X represents a substituent, and m represents an integer of 0 to 4. ) General formula (II) (In the formula, Q, X, n and m have the same meanings as in the general formula (I).) 2. The method for producing a nitrogen-containing aromatic heterocyclic carboxylic acid compound according to claim 1, wherein the nickel compound is a nickel (II) complex. 3. The compound represented by the general formula (I) or (II) is a compound represented by the general formula (Ia) or (II-a), respectively.

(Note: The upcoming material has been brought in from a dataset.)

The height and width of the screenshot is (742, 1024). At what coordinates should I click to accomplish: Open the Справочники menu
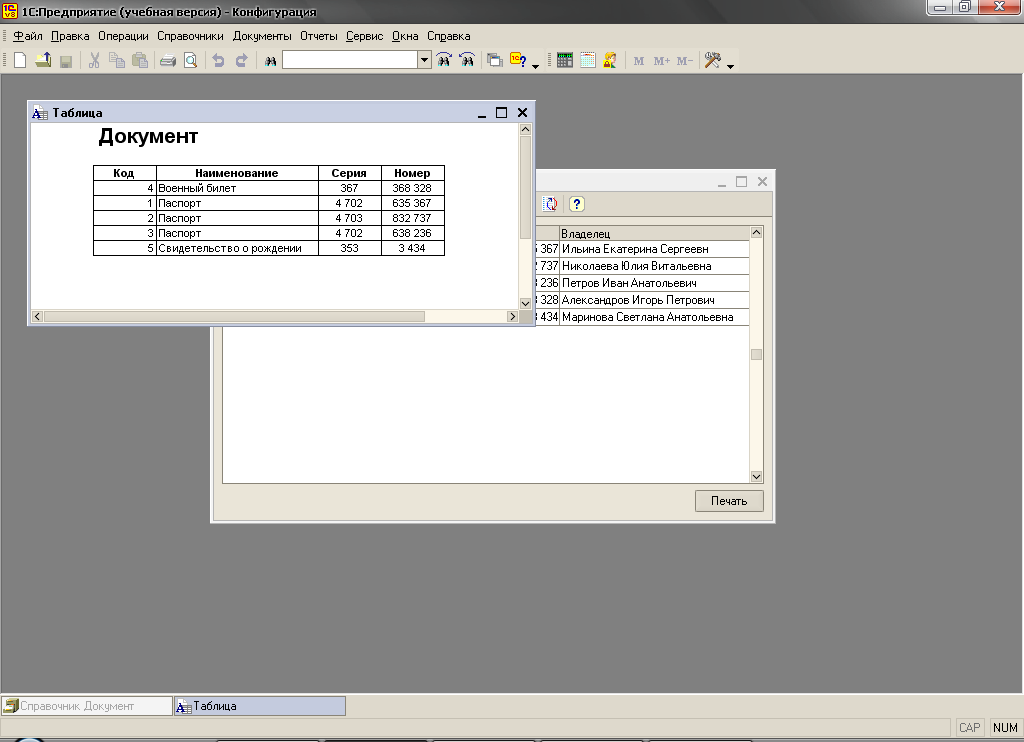(190, 36)
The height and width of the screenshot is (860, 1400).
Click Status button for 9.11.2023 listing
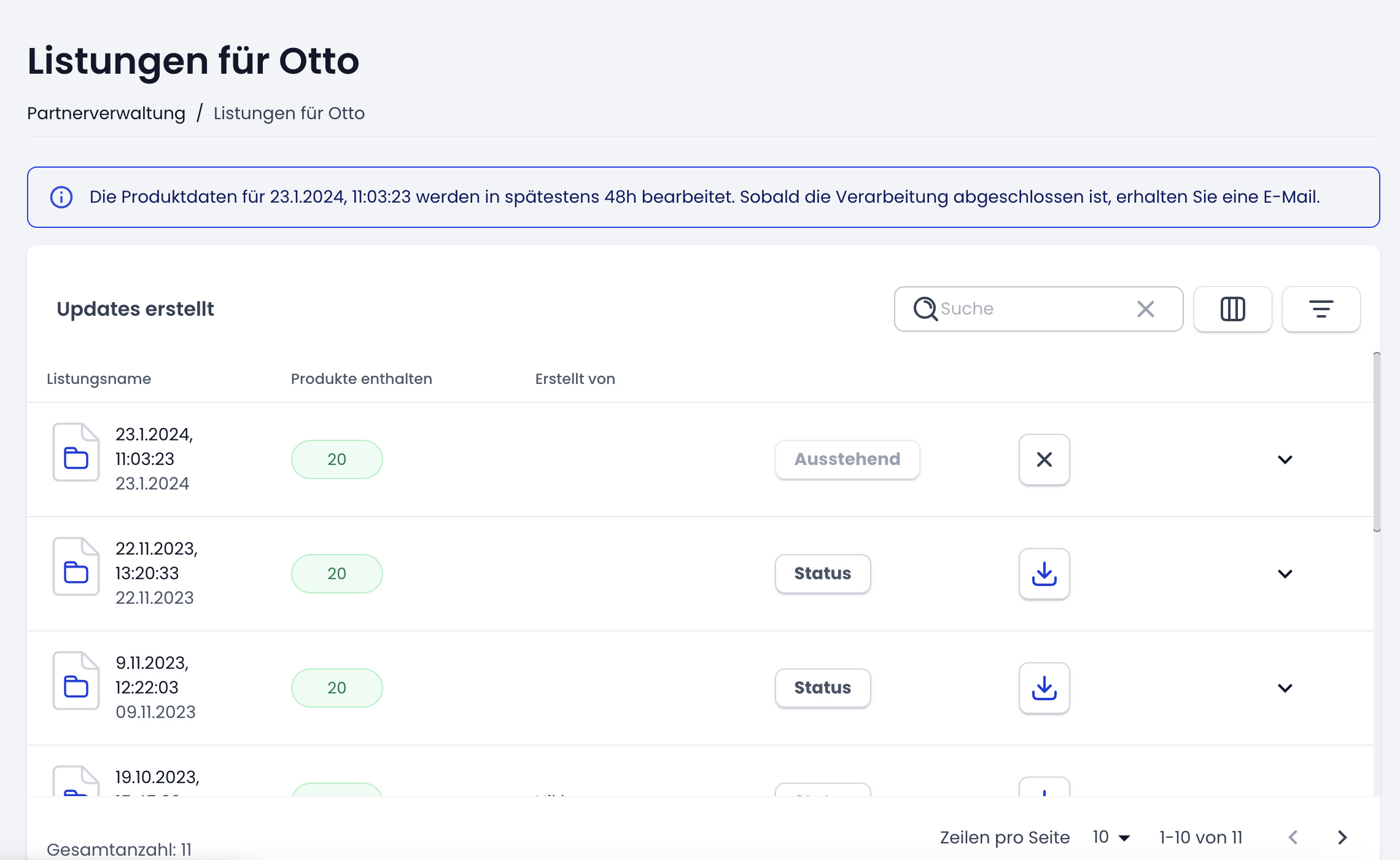(x=823, y=688)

Or the method for producing a nitrogen-containing aromatic heterocyclic carboxylic acid compound according to 2. General formula (Ia) (In the formula, Q ′ represents a 6-membered monocyclic or condensed-ring aromatic heterocyclic ring containing at least one nitrogen atom, and R, n, X, and m have the same meanings as in formula (I).) Formula (II-a) (In the formula, Q ′, X, n and m have the same meaning as in the general formula (Ia).)